::: 提示テキスト :::

早いもので、9月ももう半ばを過ぎました。

 

いろいろ問題が片付かないまま、時間だけが経過していくのが怖くもありますが、一方、楽しみの1つとして、NHKラジオ講座10月号テキストが発行されました!

 

フランス語、ロシア語とも、初級編は昨年度の再放送ですが、応用編が新作で、9月号のテキストの巻末で、簡単な内容紹介はあったのですが、テキストを確認するのをとても楽しみにしていました。

 

初見でのそれぞれの講座の感想を。

 

フランス語

 

新作の応用編 「Art de la paroleを学ぶ~ラ・ブリュイエールを読む」

逸見龍生先生/ロラン・スレット先生

 

ラ・ブリュイエールの『ひとさまざま』の文章を取り上げます。

古典文学作品なので、内容がかなり読み取りづらいかも.....?と思っていましたが、さらっとテキストを見る限りでは、それほど読みづらい感じではなさそう...? 1回で取り上げる分量もそれほど多くなく、解説もしっかりしている感じなので、しっかり味わって読めそうです。

 

第1課はこういう感じ ↓  なぜか下の方にLeçon1のみ、テキストと放送で構成が異なると注記があるのですが、取り上げる文章の内容までは変わらないのではないかと思います。

::: 提供資料 :::

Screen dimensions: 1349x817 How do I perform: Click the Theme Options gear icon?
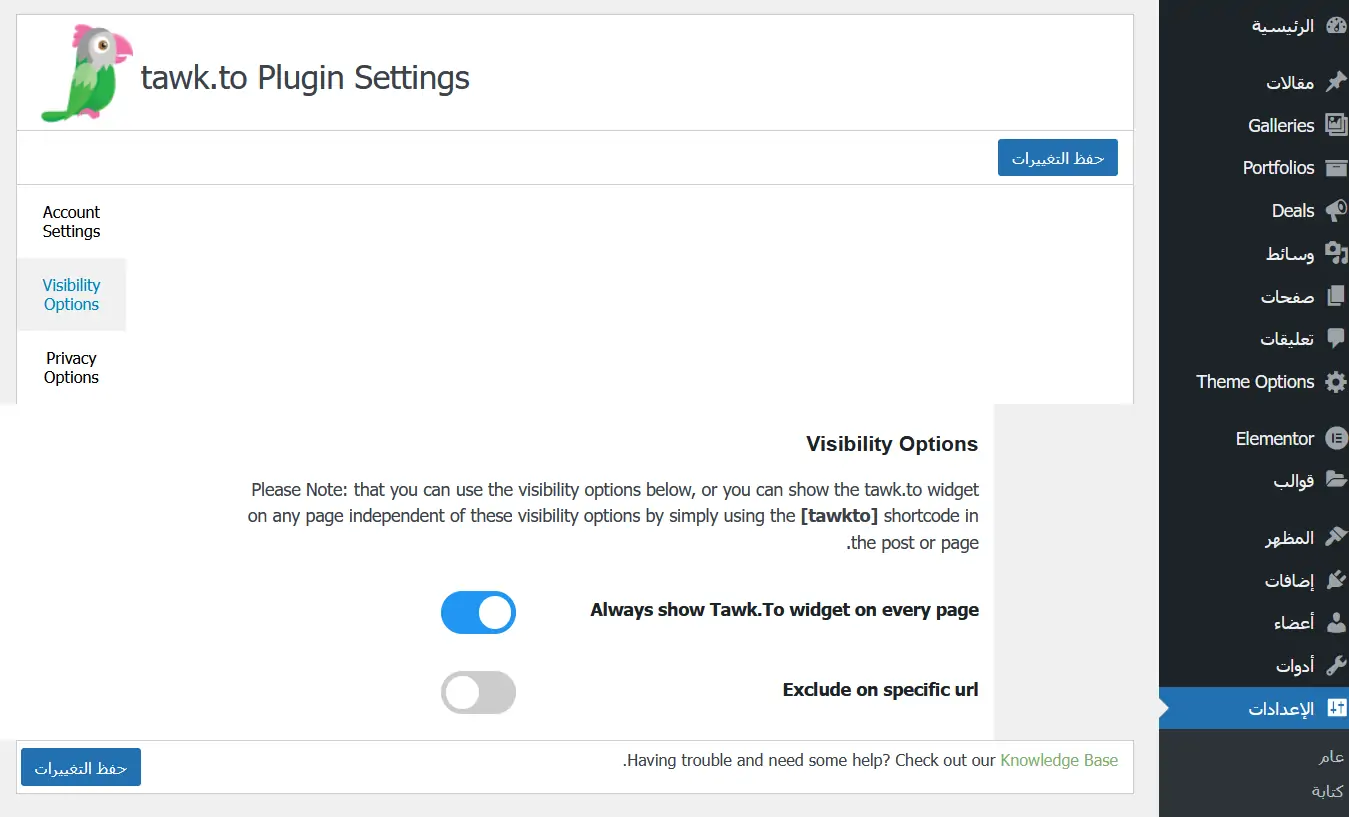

:::

依頼内容 1
提示テキストでは、フランス語講座の新作応用編はどの作品の文章を取り上げるとされているか。
依頼内容 2
次の記述 (a)〜(c) が提示テキストと一致するか、それぞれ「はい」か「いいえ」で答え、判断の根拠となる本文の語句をそのまま引用せよ。
(a) フランス語とロシア語の初級編は、いずれも昨年度の再放送である。
(b) 応用編の簡単な内容紹介は、10月号テキストの巻末に載っていた。
(c) テキストと放送で構成が異なるという注記は、Leçon1についてのみ付いている。
依頼内容 3
提示テキストに名前が出てくる人物をすべて挙げよ。

完全な解答 1
ラ・ブリュイエールの『ひとさまざま』です。

完全な解答 2
(a) はい:「フランス語、ロシア語とも、初級編は昨年度の再放送ですが」
(b) いいえ:「9月号のテキストの巻末で、簡単な内容紹介はあったのですが」
(c) はい:「Leçon1のみ、テキストと放送で構成が異なると注記がある」

完全な解答 3
ラ・ブリュイエール、逸見龍生、ロラン・スレット